■ **EXCERPTED PASSAGE**:

◆ ◆ ◆

From: Georgy Kirichenko <georgy@tarantool.org>
To: tarantool-patches@freelists.org
Cc: Vladislav Shpilevoy <v.shpilevoy@tarantool.org>
Subject: [tarantool-patches] Re: [PATCH vshard 1/1] storage: do read_only + sync on master demotion before box.cfg
Date: Mon, 26 Mar 2018 13:38:19 +0300 [thread overview]
Message-ID: <23427395.8AgaDehIWV@localhost> (raw)
In-Reply-To: <d3471b7a24a5a43742bca0916380fac865e50db6.1521756609.git.v.shpilevoy@tarantool.org>
[-- Attachment #1: Type: text/plain, Size: 18355 bytes --]
Likes Ok for me
On Friday, March 23, 2018 1:11:45 AM MSK Vladislav Shpilevoy wrote:
> Before a master is demoted and updated its box.cfg it must turn
> read_only mode on and try to sync with slaves. With no sync and
> read_only before box.cfg it is possible, that some new data will
> appear during box reconfiguration, and it will not be synced.

◆ ◆ ◆

■ **RECORD EXTRACTS**:
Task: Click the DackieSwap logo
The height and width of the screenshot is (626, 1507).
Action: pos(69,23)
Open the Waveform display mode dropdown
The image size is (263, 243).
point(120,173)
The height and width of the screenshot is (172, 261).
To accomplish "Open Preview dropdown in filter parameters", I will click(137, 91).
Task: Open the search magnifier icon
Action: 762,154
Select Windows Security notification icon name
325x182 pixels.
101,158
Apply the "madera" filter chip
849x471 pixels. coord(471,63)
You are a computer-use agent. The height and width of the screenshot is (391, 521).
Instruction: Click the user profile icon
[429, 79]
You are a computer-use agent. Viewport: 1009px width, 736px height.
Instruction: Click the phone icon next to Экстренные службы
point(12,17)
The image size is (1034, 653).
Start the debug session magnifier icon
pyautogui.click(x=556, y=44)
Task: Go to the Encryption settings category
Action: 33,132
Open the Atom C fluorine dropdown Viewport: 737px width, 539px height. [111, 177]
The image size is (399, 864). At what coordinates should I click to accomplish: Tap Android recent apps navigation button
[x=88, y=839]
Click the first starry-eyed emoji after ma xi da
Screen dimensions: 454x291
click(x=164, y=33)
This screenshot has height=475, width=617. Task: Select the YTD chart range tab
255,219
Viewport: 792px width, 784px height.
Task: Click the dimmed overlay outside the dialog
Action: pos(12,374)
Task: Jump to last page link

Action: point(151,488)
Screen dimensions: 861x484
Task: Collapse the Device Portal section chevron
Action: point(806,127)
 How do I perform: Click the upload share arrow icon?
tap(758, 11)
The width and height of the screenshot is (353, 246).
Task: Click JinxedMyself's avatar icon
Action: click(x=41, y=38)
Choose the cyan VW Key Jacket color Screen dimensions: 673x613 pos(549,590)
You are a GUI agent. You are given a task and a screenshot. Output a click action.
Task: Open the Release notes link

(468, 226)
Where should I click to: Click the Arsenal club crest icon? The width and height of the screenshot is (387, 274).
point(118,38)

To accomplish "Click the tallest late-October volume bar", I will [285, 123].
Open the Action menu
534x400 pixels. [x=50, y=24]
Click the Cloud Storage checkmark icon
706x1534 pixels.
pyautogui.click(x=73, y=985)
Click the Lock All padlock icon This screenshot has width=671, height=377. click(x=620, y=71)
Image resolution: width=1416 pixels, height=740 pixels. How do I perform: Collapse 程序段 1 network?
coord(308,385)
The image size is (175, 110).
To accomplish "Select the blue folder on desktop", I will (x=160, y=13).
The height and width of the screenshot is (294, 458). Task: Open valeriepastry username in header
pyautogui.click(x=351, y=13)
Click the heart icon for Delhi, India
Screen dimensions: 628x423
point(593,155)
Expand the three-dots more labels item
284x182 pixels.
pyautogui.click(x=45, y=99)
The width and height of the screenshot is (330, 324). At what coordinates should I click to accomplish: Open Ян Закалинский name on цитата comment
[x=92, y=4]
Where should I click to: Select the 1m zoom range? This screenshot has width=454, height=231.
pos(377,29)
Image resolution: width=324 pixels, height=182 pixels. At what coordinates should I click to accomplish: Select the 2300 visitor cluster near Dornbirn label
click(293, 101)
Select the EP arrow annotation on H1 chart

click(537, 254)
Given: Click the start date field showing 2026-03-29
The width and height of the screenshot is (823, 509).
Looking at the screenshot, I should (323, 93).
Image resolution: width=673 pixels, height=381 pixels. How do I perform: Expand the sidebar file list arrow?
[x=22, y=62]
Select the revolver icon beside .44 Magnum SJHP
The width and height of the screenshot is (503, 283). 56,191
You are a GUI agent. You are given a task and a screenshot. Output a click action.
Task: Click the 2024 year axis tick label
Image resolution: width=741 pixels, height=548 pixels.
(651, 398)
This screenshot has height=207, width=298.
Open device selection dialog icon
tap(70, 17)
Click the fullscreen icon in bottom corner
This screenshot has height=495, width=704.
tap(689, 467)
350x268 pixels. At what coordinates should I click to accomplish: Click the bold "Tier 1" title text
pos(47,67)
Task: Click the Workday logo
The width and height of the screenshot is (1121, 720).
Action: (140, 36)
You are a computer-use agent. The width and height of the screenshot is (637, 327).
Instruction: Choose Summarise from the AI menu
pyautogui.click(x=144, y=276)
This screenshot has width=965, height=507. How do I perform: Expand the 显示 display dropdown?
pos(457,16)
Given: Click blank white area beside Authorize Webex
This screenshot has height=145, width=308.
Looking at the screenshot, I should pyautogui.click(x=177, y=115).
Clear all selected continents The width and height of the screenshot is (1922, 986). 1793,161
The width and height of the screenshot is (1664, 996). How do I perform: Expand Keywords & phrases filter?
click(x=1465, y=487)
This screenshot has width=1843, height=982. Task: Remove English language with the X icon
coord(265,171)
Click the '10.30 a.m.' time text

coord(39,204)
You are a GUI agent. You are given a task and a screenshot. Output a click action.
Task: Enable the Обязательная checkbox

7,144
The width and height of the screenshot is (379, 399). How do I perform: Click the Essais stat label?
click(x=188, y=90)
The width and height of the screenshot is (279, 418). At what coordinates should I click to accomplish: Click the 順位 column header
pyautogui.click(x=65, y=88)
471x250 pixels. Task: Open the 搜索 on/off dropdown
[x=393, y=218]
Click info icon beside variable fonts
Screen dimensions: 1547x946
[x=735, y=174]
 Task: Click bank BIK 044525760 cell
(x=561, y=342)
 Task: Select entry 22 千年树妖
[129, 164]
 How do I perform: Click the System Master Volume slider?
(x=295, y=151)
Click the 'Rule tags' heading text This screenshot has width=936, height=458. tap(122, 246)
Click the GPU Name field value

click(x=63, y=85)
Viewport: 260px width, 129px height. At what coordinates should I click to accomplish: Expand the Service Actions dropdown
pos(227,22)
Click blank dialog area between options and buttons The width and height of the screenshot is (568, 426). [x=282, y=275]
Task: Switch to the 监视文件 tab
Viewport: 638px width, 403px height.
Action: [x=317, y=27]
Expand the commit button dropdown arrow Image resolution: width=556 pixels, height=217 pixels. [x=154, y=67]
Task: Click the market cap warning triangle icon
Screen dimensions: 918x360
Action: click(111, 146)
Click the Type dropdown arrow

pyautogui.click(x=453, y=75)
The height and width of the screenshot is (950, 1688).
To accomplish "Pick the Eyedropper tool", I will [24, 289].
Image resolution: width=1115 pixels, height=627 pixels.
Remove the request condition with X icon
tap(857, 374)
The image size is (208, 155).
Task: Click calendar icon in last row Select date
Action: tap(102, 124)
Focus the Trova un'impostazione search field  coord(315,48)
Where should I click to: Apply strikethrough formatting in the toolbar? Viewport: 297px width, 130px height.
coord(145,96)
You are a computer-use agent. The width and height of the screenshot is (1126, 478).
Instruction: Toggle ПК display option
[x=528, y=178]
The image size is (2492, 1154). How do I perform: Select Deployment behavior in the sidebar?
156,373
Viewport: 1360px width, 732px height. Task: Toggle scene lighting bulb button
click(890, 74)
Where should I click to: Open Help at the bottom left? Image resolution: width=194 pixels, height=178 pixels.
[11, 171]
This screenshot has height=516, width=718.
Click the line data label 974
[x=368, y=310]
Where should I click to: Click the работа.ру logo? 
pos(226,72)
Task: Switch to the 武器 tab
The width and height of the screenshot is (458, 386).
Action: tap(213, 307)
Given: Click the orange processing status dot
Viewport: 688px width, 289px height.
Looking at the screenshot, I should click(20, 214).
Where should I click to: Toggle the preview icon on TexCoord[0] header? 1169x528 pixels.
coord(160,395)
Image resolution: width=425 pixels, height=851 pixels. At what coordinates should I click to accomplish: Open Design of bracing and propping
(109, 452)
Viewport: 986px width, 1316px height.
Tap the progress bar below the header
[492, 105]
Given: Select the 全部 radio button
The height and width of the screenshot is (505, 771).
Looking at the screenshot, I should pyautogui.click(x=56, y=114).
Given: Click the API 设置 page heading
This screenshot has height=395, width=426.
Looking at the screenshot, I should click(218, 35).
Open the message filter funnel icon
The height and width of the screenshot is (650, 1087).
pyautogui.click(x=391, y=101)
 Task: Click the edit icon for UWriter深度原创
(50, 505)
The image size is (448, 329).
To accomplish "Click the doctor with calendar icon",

◆ ◆ ◆

■ **WHAT YOU SHOULD DO**:
In the patch email, what must a master do before it is demoted and its box.cfg is updated?

■ **RESULT OF THIS TASK**:
It must turn read_only mode on and try to sync with slaves.